-- ENTRIES SHOWN follows --
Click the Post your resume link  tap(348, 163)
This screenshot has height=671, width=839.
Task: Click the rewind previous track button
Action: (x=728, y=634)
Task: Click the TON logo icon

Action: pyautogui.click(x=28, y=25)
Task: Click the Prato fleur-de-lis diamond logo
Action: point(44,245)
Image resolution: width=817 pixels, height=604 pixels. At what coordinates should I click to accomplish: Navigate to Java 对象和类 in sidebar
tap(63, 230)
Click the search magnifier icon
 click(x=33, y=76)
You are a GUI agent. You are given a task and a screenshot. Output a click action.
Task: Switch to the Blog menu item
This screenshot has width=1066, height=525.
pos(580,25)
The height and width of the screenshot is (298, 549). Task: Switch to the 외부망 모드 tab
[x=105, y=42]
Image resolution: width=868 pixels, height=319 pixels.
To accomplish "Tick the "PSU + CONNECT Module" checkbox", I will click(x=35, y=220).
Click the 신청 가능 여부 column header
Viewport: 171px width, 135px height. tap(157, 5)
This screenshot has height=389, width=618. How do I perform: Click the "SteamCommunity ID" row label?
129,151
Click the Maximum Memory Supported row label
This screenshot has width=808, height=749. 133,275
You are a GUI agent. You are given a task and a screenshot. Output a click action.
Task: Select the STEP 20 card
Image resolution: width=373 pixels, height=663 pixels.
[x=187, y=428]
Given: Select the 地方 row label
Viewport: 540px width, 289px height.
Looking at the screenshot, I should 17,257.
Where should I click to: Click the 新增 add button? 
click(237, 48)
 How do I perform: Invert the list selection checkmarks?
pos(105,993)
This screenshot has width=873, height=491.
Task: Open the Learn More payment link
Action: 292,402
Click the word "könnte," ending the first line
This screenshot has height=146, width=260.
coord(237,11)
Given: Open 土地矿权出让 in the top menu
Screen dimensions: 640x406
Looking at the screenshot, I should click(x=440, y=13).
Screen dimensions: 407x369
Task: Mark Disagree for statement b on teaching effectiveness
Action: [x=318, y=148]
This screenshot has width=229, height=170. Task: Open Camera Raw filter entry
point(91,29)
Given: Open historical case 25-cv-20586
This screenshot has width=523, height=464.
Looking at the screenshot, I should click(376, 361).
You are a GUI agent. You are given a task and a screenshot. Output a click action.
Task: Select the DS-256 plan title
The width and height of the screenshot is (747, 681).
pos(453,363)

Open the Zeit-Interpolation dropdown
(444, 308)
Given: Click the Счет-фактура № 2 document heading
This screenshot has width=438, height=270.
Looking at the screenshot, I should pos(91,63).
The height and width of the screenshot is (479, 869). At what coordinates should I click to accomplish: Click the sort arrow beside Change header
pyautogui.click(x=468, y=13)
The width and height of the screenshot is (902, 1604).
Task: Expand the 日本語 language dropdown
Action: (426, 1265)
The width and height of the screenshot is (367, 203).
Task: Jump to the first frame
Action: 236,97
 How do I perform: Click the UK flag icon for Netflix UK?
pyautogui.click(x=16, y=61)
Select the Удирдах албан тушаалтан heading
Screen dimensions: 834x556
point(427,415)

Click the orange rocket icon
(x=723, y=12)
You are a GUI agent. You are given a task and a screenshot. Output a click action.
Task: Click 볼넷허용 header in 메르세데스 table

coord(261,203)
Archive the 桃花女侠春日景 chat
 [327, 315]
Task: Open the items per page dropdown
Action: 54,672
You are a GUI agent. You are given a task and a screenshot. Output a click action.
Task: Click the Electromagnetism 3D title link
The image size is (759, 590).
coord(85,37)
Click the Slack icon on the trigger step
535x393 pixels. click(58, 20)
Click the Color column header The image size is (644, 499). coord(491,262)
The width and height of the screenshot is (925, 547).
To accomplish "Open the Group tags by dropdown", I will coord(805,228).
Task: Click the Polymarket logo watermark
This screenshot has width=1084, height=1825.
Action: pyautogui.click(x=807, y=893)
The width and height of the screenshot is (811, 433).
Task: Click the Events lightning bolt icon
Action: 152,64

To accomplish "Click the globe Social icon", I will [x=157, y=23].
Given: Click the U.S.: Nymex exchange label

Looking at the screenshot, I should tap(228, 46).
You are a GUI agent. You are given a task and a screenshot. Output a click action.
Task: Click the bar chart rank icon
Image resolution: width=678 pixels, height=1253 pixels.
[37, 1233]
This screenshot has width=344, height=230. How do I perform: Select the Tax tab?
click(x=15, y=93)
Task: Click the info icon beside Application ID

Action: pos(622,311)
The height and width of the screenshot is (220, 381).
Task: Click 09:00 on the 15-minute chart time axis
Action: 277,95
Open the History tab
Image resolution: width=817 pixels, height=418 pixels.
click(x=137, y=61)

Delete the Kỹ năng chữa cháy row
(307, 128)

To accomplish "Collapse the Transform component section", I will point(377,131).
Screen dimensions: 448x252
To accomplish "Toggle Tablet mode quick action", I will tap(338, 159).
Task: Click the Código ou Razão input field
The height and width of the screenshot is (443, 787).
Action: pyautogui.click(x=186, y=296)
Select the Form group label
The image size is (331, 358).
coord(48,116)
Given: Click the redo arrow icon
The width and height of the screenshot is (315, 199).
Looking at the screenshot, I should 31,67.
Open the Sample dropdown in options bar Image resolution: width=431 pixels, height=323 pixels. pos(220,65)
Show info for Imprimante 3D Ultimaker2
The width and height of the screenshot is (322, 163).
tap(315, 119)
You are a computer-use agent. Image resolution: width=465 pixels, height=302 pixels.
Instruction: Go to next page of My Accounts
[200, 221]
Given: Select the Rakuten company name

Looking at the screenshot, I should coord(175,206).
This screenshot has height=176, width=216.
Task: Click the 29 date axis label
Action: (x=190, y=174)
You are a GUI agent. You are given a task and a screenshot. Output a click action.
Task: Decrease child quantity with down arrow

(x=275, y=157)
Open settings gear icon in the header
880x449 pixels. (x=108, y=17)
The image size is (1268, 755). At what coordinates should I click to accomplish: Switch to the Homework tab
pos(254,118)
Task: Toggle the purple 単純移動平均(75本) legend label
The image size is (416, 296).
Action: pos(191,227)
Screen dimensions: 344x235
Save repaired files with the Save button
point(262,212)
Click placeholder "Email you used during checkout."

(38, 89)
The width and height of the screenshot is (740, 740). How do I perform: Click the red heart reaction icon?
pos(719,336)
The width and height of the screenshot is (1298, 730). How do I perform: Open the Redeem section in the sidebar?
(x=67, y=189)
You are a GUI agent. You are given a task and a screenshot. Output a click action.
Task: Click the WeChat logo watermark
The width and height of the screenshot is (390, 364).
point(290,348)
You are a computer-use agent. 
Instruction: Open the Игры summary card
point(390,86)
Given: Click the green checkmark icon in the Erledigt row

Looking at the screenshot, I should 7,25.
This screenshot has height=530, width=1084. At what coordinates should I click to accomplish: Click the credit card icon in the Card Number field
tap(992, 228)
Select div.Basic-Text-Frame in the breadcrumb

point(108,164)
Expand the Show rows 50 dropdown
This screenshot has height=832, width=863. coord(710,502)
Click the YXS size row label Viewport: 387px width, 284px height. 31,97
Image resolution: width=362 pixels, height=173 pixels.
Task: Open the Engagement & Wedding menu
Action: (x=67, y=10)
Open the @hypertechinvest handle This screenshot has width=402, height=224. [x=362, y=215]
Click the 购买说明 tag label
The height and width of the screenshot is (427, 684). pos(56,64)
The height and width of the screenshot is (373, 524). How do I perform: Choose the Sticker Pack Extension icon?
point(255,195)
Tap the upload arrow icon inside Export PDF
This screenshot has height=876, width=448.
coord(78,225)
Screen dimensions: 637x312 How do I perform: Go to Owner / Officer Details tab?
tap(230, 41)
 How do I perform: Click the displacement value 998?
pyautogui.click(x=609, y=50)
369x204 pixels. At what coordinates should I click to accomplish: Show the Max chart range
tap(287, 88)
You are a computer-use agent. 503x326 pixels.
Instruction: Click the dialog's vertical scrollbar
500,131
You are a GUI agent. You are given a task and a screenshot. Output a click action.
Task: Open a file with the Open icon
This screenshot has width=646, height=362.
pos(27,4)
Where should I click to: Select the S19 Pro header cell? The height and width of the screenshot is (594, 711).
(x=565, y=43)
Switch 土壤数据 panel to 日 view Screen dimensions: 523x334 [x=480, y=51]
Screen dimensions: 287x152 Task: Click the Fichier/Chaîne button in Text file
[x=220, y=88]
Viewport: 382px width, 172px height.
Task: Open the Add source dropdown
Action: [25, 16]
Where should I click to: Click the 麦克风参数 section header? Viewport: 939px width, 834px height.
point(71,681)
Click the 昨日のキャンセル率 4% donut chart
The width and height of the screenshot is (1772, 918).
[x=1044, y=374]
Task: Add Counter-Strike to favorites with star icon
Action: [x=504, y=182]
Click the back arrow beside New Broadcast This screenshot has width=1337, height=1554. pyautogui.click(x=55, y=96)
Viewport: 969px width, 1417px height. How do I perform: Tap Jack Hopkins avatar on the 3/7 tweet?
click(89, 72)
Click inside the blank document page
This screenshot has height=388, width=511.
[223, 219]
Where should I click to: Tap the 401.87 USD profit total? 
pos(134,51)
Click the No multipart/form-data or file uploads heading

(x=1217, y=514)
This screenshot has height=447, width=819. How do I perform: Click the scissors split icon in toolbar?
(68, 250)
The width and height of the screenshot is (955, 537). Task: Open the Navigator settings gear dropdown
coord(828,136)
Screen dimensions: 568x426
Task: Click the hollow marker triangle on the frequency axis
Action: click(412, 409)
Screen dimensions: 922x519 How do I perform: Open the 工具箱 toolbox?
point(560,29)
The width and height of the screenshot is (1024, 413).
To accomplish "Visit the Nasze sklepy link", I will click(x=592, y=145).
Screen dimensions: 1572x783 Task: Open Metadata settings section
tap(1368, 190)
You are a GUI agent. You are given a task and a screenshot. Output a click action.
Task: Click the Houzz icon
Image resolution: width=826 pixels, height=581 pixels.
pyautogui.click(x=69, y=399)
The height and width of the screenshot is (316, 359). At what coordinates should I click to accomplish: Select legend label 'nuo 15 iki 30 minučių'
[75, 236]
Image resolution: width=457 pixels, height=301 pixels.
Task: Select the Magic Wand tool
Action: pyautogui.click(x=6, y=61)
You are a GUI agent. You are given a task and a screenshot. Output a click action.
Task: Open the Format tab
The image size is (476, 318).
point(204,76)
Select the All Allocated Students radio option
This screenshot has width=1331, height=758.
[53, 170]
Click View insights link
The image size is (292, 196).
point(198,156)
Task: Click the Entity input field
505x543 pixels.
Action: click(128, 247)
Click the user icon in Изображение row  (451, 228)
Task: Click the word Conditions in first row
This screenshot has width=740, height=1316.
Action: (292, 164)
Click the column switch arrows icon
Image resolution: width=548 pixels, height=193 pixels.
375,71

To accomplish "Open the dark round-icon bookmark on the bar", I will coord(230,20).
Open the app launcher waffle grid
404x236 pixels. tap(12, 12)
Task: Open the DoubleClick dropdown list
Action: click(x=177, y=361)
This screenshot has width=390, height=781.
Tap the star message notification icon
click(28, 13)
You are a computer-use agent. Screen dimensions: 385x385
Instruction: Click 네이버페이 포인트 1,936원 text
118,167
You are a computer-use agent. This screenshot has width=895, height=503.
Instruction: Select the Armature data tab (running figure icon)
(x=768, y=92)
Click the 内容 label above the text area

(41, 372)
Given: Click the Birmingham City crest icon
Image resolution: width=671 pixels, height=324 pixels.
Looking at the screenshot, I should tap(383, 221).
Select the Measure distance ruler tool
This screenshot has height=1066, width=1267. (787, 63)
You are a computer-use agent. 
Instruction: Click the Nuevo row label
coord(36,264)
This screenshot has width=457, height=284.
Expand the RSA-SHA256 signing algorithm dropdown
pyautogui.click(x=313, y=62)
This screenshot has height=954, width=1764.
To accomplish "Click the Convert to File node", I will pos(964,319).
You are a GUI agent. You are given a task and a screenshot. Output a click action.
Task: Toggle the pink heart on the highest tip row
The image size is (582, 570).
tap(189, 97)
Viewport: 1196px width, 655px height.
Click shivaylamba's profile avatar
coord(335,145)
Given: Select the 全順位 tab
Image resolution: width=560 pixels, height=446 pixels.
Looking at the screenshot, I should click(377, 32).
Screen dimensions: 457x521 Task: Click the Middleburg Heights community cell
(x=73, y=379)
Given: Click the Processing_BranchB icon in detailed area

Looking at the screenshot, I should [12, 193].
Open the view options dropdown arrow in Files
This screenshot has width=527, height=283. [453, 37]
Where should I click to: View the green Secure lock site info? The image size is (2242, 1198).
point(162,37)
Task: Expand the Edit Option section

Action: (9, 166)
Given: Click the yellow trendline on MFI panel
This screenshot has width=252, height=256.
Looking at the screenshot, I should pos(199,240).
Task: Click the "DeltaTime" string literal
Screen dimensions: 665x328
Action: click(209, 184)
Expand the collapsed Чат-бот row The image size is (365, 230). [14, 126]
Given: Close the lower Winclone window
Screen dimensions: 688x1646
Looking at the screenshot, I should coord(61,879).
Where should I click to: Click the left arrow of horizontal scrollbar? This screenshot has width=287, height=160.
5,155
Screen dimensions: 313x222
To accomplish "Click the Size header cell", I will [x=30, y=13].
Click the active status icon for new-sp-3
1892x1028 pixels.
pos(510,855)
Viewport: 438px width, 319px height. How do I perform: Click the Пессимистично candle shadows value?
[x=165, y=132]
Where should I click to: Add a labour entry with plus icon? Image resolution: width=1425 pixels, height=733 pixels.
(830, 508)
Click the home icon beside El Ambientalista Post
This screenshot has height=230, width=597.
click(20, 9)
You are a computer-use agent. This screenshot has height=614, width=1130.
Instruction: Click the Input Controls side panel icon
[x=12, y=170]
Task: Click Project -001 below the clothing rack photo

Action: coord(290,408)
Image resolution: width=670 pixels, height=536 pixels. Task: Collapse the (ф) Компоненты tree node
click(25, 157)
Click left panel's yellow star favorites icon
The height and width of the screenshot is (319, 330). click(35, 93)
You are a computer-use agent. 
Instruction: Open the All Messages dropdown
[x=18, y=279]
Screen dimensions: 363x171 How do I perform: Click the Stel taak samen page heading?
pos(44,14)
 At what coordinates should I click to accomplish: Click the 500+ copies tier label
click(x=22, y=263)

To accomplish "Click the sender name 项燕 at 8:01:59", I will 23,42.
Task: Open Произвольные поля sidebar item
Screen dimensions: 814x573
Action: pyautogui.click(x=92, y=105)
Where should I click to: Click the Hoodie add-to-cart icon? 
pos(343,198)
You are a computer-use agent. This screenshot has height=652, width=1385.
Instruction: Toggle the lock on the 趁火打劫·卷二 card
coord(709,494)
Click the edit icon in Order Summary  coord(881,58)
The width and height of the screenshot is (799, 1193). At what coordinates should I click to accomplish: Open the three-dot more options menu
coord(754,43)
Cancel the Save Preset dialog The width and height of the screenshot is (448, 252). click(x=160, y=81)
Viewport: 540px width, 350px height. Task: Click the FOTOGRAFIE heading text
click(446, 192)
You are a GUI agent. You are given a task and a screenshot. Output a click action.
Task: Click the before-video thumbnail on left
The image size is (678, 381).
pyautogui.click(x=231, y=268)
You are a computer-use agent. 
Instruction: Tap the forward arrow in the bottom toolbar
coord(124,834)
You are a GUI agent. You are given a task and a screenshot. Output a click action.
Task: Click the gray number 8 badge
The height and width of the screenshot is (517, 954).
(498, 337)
-- ENTRIES SHOWN concluded --
EXERCISE GOAL: Check the data for lines with "title" and give only their number.

REPLY TO THE EXERCISE: 2